== TASK STATEMENT ==
Produce a word-for-word restatement of the lines from the line with "This screenshot has height=719, width=1280." to the end of the listing below, inclusive.

== DATA TO EXAMINE ==

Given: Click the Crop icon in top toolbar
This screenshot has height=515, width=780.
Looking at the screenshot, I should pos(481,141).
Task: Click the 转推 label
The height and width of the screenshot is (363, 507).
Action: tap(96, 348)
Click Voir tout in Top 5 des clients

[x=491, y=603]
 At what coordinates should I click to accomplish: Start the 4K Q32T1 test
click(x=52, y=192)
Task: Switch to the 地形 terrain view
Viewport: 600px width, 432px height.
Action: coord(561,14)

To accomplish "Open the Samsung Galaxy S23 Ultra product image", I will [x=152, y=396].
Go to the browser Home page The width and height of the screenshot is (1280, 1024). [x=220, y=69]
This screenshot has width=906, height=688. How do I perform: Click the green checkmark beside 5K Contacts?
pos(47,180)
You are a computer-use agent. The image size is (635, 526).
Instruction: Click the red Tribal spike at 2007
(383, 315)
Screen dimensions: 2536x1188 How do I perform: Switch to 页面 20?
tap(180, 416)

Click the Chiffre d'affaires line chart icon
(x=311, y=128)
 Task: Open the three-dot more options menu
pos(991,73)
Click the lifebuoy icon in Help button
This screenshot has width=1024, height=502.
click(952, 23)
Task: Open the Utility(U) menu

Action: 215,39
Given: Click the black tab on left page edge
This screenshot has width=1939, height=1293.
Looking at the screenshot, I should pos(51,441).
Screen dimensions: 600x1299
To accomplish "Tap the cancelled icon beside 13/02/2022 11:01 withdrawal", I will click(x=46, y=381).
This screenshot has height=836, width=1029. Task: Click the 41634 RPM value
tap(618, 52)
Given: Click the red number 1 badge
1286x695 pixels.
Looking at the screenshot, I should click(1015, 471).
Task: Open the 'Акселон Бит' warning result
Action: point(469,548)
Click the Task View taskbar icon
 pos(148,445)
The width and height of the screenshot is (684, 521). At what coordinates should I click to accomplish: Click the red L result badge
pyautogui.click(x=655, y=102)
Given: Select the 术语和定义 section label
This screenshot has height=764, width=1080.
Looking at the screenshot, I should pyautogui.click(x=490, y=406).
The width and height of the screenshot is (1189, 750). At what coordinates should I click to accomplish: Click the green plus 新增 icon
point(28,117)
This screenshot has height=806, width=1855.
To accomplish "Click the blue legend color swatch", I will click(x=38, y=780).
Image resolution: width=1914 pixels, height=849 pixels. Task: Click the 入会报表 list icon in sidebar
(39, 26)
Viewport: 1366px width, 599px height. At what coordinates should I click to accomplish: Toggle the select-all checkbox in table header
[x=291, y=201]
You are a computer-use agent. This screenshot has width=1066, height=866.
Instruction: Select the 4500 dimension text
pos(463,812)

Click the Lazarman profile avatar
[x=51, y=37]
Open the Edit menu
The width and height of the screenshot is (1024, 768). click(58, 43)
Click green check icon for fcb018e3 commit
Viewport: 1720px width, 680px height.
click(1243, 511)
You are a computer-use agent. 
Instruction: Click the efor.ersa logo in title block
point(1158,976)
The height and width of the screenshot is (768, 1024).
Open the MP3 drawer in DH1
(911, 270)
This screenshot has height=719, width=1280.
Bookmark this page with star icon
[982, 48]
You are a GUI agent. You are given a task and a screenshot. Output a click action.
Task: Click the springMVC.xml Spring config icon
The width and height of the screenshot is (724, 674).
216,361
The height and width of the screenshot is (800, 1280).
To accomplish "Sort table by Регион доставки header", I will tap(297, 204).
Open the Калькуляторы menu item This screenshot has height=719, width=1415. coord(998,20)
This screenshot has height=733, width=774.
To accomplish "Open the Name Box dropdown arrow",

== ANSWER BOX ==
This screenshot has height=719, width=1280.
Bookmark this page with star icon
[982, 48]
You are a GUI agent. You are given a task and a screenshot. Output a click action.
Task: Click the springMVC.xml Spring config icon
The width and height of the screenshot is (724, 674).
216,361
The height and width of the screenshot is (800, 1280).
To accomplish "Sort table by Регион доставки header", I will tap(297, 204).
Open the Калькуляторы menu item This screenshot has height=719, width=1415. coord(998,20)
This screenshot has height=733, width=774.
To accomplish "Open the Name Box dropdown arrow",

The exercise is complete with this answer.